I ran into these two beautiful young ladies, both Catholic girls from New Mexico and age 24, in my first days of the Camino, but I did not really get to know them until a week or so ago. You have to remember that on the Camino after a while days and places all run together. We often have to figure out what day it is or how long we have been walking. My first real experience was walking up on them in the morning as they were doing their Hail Mary's - Rosaries - and Ava Marie's while walking. I walked past them quickl then slowed down so I could listen and pray silently with them. When they were done I slowed down and we walked together a while and became acquainted with them. Since then we have walked together on and off and shared some experiences. We had BLT night together 2 nights ago inn Hornillos del Camino; we frequently go to mass together, and today we walked together to the little town we are now in. Also when I found out about Andrew dieing I messaged them and asked them to pray for me and his family. Once again a divine intervention - they just happened to stop in a town on the way to Fromista this morning that had internet, so they got my message this morning right after I sent it. I feel in these things I can share with them as they have adeep faith and also walk with God. There are others here for religious/spiritual reasons, but none like them.

So I digress - here are my ramblings and experiences from the past two days. There are some things that I felt so deeply that I will not go into detail as i feel it is too personal to share and also opens those experiences to skepticism and doubt.

Some time ago - I can't say when for sure - I had been musing about what Jesus had done for us thru His death and resurrection. I came to a realization of the magnitude of what that meant. Those musings came together for me yesterday. As I was getting tward to the end of my long walk I had a particularly personal talk with God.
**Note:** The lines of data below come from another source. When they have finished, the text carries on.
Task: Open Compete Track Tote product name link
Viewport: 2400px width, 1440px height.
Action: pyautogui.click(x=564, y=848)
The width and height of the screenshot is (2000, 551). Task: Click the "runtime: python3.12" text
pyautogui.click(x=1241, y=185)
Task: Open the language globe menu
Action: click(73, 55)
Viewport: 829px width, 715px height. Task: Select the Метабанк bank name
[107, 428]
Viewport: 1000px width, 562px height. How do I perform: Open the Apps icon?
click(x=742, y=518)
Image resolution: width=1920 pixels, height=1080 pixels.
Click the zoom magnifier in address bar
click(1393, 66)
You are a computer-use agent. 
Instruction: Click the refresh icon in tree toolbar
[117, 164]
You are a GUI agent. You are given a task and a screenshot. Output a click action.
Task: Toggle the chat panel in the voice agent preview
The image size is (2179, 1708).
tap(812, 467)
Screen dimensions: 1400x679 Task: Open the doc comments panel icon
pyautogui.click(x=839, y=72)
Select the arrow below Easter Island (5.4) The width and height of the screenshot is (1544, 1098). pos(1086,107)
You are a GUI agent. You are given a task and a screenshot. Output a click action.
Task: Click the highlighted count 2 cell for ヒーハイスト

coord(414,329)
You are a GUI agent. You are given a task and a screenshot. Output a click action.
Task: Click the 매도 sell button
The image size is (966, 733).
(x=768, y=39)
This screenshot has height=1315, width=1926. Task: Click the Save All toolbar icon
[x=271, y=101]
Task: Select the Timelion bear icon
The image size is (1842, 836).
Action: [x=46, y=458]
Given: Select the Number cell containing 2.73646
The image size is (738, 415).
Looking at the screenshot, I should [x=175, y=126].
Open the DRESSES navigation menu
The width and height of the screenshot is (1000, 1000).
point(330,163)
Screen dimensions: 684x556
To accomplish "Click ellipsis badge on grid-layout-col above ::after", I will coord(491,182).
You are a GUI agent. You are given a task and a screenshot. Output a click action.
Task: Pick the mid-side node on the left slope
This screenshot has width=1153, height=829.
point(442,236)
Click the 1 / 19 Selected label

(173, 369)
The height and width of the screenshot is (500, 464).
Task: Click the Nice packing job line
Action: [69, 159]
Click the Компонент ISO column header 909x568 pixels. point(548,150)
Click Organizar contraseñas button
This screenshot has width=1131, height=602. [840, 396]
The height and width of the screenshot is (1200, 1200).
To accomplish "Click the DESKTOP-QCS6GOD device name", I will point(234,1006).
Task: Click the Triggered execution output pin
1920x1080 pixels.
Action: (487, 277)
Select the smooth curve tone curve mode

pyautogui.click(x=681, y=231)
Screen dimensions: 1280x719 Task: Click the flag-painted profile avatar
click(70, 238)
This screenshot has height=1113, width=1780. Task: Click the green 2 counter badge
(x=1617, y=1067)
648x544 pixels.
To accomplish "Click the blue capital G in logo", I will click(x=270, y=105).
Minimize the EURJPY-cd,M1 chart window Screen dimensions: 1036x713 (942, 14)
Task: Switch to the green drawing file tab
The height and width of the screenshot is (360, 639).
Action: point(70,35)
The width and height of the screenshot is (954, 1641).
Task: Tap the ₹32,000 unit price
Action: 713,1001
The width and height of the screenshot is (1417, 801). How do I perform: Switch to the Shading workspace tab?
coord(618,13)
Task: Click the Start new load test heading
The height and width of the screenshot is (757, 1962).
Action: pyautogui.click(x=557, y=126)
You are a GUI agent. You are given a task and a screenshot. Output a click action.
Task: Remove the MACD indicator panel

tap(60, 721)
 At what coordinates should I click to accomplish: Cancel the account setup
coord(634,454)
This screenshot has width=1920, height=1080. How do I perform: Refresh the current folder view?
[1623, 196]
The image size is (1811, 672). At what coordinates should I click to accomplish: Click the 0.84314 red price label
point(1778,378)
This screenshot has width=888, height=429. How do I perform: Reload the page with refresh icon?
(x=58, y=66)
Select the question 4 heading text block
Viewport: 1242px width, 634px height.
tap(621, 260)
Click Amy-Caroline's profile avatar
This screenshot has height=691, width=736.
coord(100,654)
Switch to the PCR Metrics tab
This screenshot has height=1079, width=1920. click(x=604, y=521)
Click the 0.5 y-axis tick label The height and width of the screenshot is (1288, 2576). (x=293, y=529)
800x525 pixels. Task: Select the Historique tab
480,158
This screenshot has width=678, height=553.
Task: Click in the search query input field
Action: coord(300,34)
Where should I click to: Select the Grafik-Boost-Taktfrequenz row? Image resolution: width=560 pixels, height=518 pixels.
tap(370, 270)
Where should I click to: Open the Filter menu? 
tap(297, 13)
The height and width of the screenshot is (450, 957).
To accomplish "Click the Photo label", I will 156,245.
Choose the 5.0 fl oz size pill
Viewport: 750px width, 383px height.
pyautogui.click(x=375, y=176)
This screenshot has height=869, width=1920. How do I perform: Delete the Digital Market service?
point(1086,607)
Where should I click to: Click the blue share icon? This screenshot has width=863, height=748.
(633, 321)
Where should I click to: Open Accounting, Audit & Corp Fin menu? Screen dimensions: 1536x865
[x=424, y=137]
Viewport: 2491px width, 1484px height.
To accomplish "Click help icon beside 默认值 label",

If I haven't shared this before, I came to Spain with 3 rocks- all symbolic of things I struggle with and hope to leave heind on the Way. I left the first largest rock behind in the river as you come off the Pyrenees and entered Roncevalles. That large rock started with a different meaning then it ended with. I shared that meaning with Andrew privately the next day. I feel I should share that meaning now - I prayed a lot for his suffering to end that he be granted peace and the end to pain as I prayed to release my own burdens as well. As I thru that rock I prayed for him. My choice would have been healing but God did answer my prayer, and when I thru that rock in the water I did pray that I accept whatever answer God gave me. Andrew is now at peace and I rejoice in that.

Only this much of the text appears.